▸ **TASK BRIEF**
Beginning with the line containing "植田 (657, 651)" and ending at the last line of the data, set down every line exactly, leaving out all pictures.

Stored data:
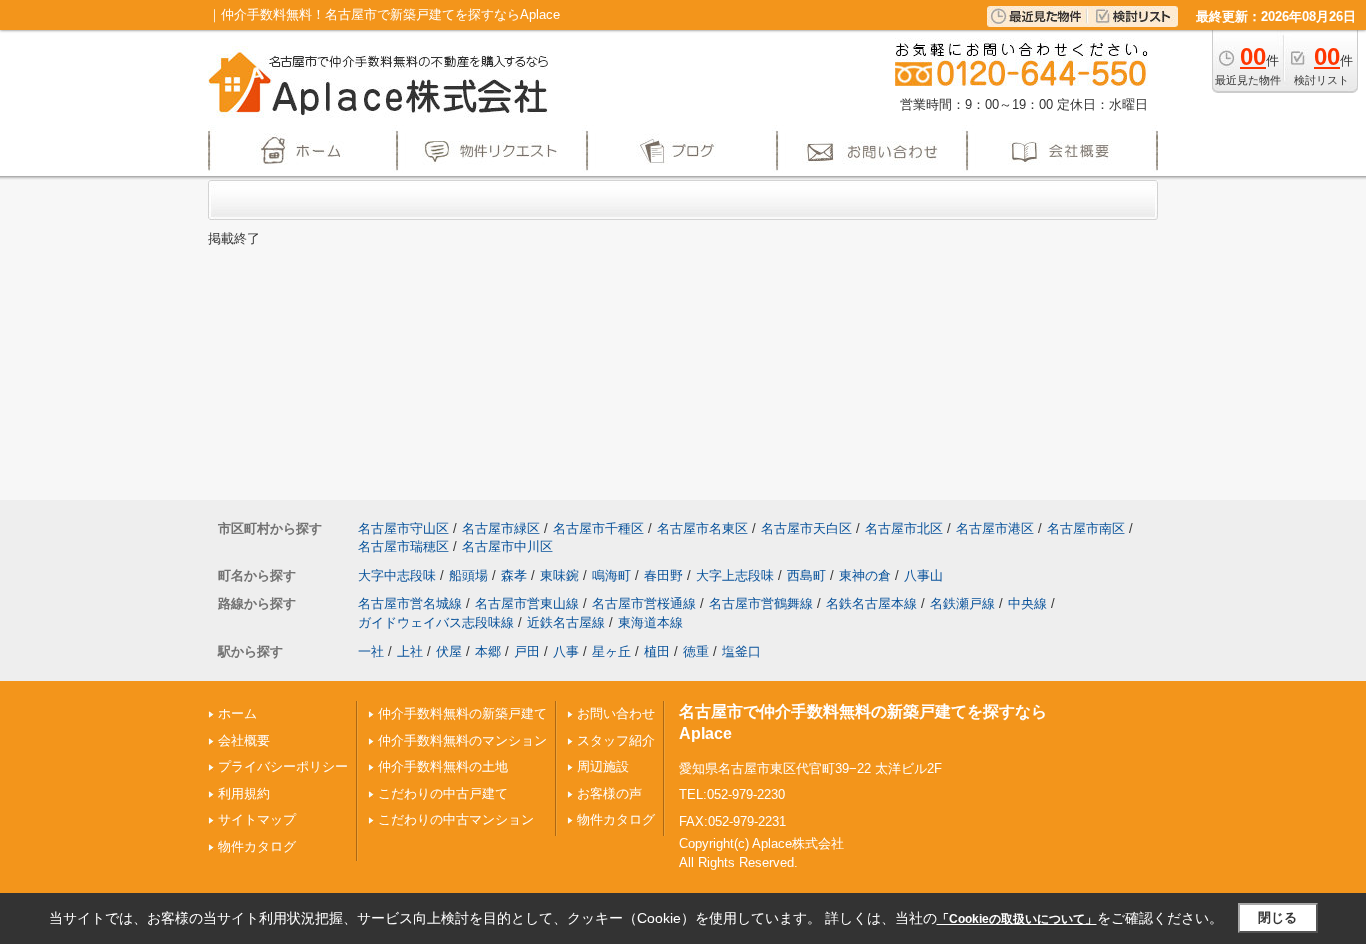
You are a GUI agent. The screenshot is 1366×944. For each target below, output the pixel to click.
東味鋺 (559, 575)
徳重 (696, 651)
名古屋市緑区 (501, 528)
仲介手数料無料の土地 (443, 766)
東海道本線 (650, 622)
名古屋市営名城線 (410, 603)
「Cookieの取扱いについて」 (1017, 919)
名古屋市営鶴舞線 (761, 603)
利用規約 (244, 793)
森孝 (514, 575)
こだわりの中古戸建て (443, 793)
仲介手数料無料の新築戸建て (462, 713)
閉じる (1277, 917)
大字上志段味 (735, 575)
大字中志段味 (397, 575)
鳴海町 (611, 575)
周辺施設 (603, 766)
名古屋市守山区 (403, 528)
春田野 (663, 575)
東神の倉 (865, 575)
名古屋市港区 (995, 528)
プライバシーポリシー (283, 766)
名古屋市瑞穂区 (403, 546)
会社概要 (244, 740)
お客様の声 (609, 793)
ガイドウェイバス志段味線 (436, 622)
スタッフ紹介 (616, 740)
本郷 (488, 651)
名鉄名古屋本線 (871, 603)
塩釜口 (741, 651)
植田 (657, 651)
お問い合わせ (616, 713)
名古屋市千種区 (598, 528)
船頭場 (468, 575)
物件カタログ (257, 846)
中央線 (1027, 603)
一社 (371, 651)
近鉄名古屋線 (566, 622)
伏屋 (449, 651)
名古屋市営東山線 (527, 603)
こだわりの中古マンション (456, 819)
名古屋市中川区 (507, 546)
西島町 (806, 575)
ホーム (237, 713)
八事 (566, 651)
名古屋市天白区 (806, 528)
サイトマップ (257, 819)
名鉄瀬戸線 (962, 603)
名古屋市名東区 (702, 528)
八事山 (923, 575)
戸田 (527, 651)
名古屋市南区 (1086, 528)
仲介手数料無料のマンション (462, 740)
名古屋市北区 (904, 528)
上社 (410, 651)
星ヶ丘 (611, 651)
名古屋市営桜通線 (644, 603)
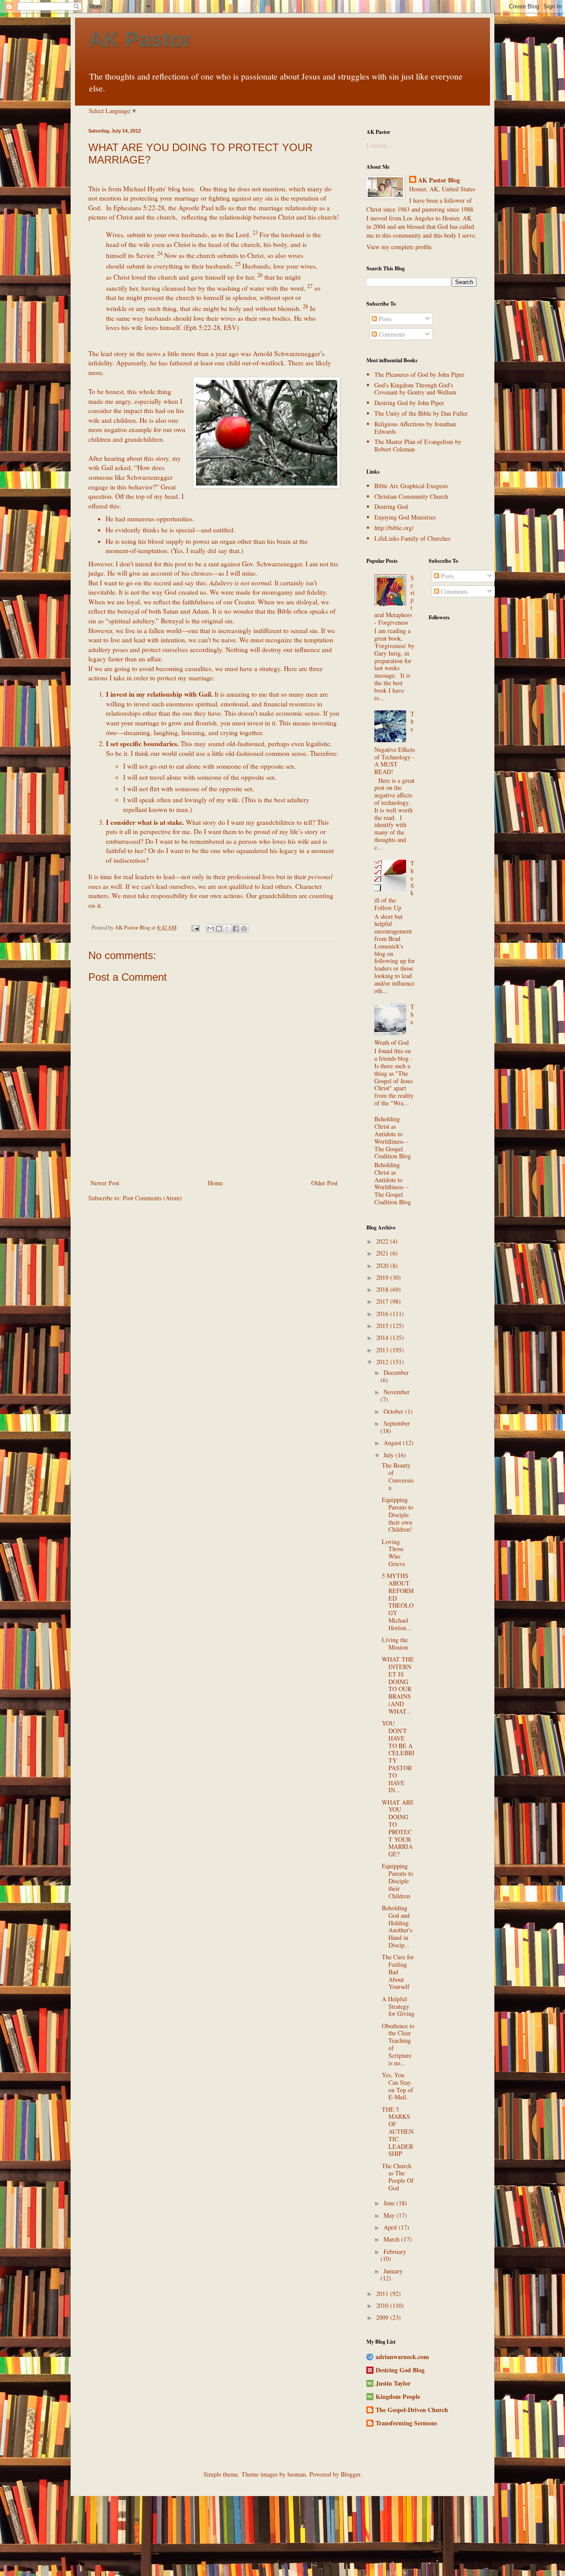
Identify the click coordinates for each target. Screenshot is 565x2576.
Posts (384, 319)
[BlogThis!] (219, 928)
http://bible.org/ (394, 528)
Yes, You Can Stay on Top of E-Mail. (397, 2086)
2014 (383, 1337)
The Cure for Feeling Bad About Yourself (398, 1972)
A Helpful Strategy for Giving (398, 2006)
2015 (383, 1325)
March (392, 2239)
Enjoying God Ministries (405, 517)
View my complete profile (399, 247)
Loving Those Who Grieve (393, 1552)
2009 (383, 2317)
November (397, 1392)
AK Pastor (139, 39)
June (390, 2203)
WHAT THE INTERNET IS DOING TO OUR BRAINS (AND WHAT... (398, 1685)
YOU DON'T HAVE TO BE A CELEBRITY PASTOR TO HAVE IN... (398, 1756)
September (397, 1423)
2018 (383, 1289)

▸ **WRITTEN SOLUTION**
植田 (657, 651)
お問い合わせ (616, 713)
名古屋市千種区 (598, 528)
船頭場 (468, 575)
物件カタログ (257, 846)
中央線 (1027, 603)
一社 (371, 651)
近鉄名古屋線 (566, 622)
伏屋 (449, 651)
名古屋市営東山線 (527, 603)
こだわりの中古マンション (456, 819)
名古屋市中川区 (507, 546)
西島町 (806, 575)
ホーム (237, 713)
八事 (566, 651)
名古屋市天白区 (806, 528)
サイトマップ (257, 819)
名鉄瀬戸線 (962, 603)
名古屋市名東区 (702, 528)
八事山 (923, 575)
戸田 (527, 651)
名古屋市南区 (1086, 528)
仲介手数料無料のマンション (462, 740)
名古屋市北区 (904, 528)
上社 (410, 651)
星ヶ丘 (611, 651)
名古屋市営桜通線 (644, 603)
Identify the click coordinates for each target. Screenshot is 565x2576.
Posts (384, 319)
[BlogThis!] (219, 928)
http://bible.org/ (394, 528)
Yes, You Can Stay on Top of E-Mail. (397, 2086)
2014 (383, 1337)
The Cure for Feeling Bad About Yourself (398, 1972)
A Helpful Strategy for Giving (398, 2006)
2015 (383, 1325)
March (392, 2239)
Enjoying God Ministries (405, 517)
View my complete profile (399, 247)
Loving Those Who Grieve (393, 1552)
2009 (383, 2317)
November (397, 1392)
AK Pastor (139, 39)
June (390, 2203)
WHAT THE INTERNET IS DOING TO OUR BRAINS (AND WHAT... (398, 1685)
YOU DON'T HAVE TO BE A CELEBRITY PASTOR TO HAVE IN... (398, 1756)
September (397, 1423)
2018 (383, 1289)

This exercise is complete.